Spectre de lʼHumeur de Cassano et Frank
30/10/2010
Bipo / Cyclo > Bipolarité adulte > Spectre bipolaire : dépistage
Dépression et trouble de lʼhumeur, la même chose ?
Il y a encore des psychiatres et des experts qui pensent que la dépression et la bipolarité sont des troubles séparés ; d’autres vont plus loin du côté opposé et les considèrent comme des spectres cliniques qui se chevauchent en incluant également les spectres des anxiétés et des psychoses.
C’est le Prof. Giovanni Cassano qui s’est penché sur cette question en présentant les résultats du "Spectrum Project", énorme projet sur les spectres cliniques en psychiatrie. Huit spectres ont été développés pour évaluer les dérèglements de l’humeur (spectre de dépression / spectre de manie ? hypomanie), la panique, les obsessions compulsions, l’anxiété sociale, les troubles alimentaires, les troubles psychotiques, les troubles d’abus de substances. Pour chaque spectre, un questionnaire et une interview ont été élaborés.
Un "spectre" clinique inclut les symptômes typiques, les symptômes associés, les symptômes atypiques, les comportements (styles de vie) et les caractéristiques interpersonnelles.
Lʼétude de Cassano
Ce travail de Cassano (Italie) et de l’équipe de Pittsburgh (Frank et al, 2004) est en faveur de la continuité entre les signes et les épisodes (hypo)maniaques et dépressifs (voir la figure).
Cependant, le fait de montrer des liens entre les signes maniaques et dépressifs ne signifie pas nécessairement une continuité. Dans la bipolarité, les signes dépressifs (en nombre et sévérité) sont liés aux signes hypomaniaques. Le seul problème de cette étude est dans la définition des groupes : qui sont les dépressifs unipolaires ? A-t-on rechercher la cyclothymie ?

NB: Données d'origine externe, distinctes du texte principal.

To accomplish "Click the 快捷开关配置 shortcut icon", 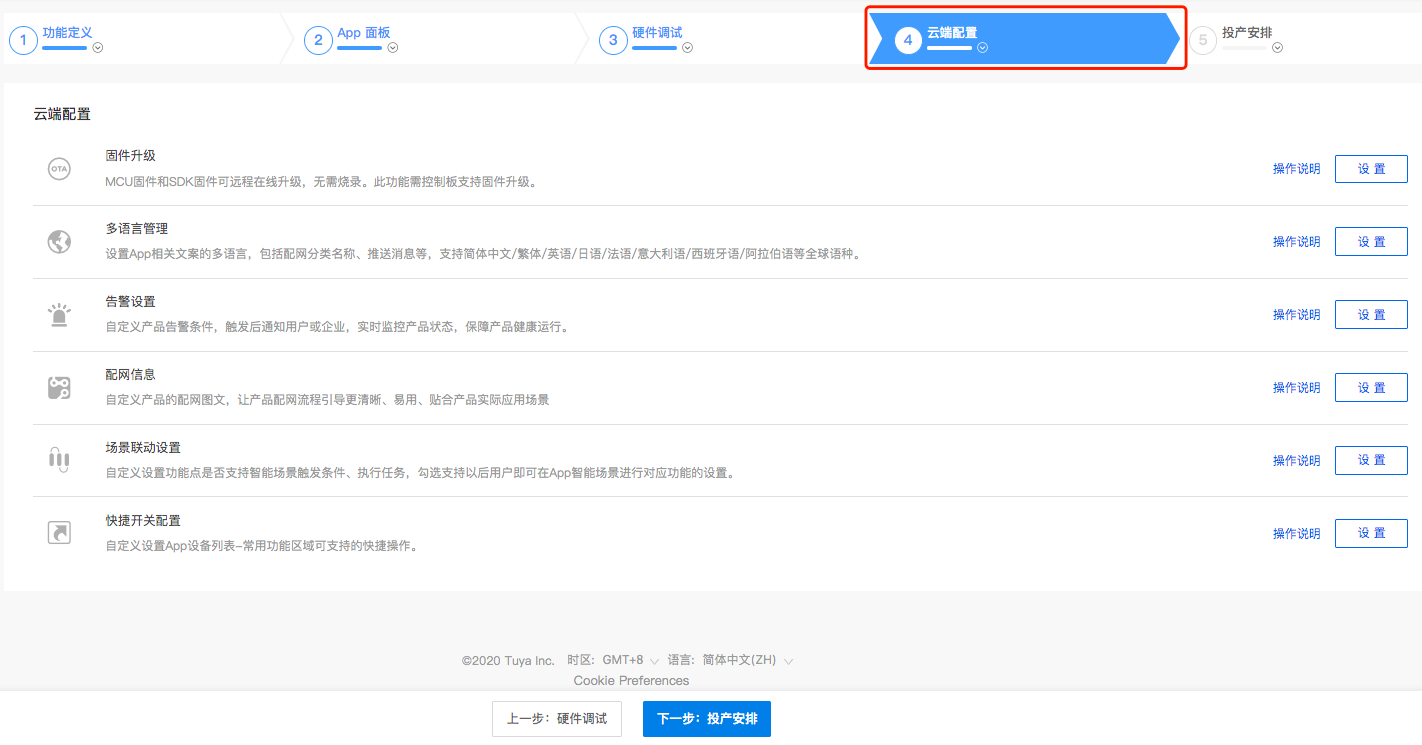I will [59, 532].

L’étude a comparé 117 adultes avec une dépression UP récurrente (sans notion d’épisodes d’hypomanie) avec 106 patients avec un trouble bipolaire type I (ces 2 groupes sont sélectionnés d’une large étude italienne). Comme prévu, le groupe BP-I présentait sur la vie entière plus de symptômes (hypo)maniaques. Toutefois, on a observé que 12 symptômes (hypo)maniaques étaient présents au moins chez 40% du groupe dépressif récurrent.

Les patients avec un nombre élevé de symptômes (hypo)maniaques présentaient aussi une nombre plus élevé de symptômes dépressifs (et vice-versa), une corrélation qui s’applique pour les 2 groupes de patients. Dans le groupe UP, la présence de chaque item (hypo)maniaque augmentait de 4,2% la probabilité d’avoir des idées suicidaires. Donc, pour les 10 items (hypo)maniaques, on totalise un risque de 42% d’augmentation des pensées suicidaires.
De plus, l’âge de début de la première dépression est plus précoce en cas de présence de symptômes (hypo)maniaques.
Ces données ont poussé les auteurs, comme Cassano et Frank, de penser à une vision de continuum du spectre clinique des dérèglements thymiques. Une attention particulière doit ainsi être faite au sujet de la présence des manifestations hypomaniaques survenant dans la dépression UP récurrente.
On retient des résultats certaines implications comme :
Malgré les limites de ce type d’approche basée uniquement sur les spectres symptomatiques (en négligeant d’autres éléments importants comme l’âge de début, la marche de la maladie, les tempéraments, l’histoire familiale,...), les données apportent certaines implications importantes dans la pratique. L’idéal serait de confronter les résultats issus de cette recherche avec les acquis des experts dans le domaine de la bipolarité.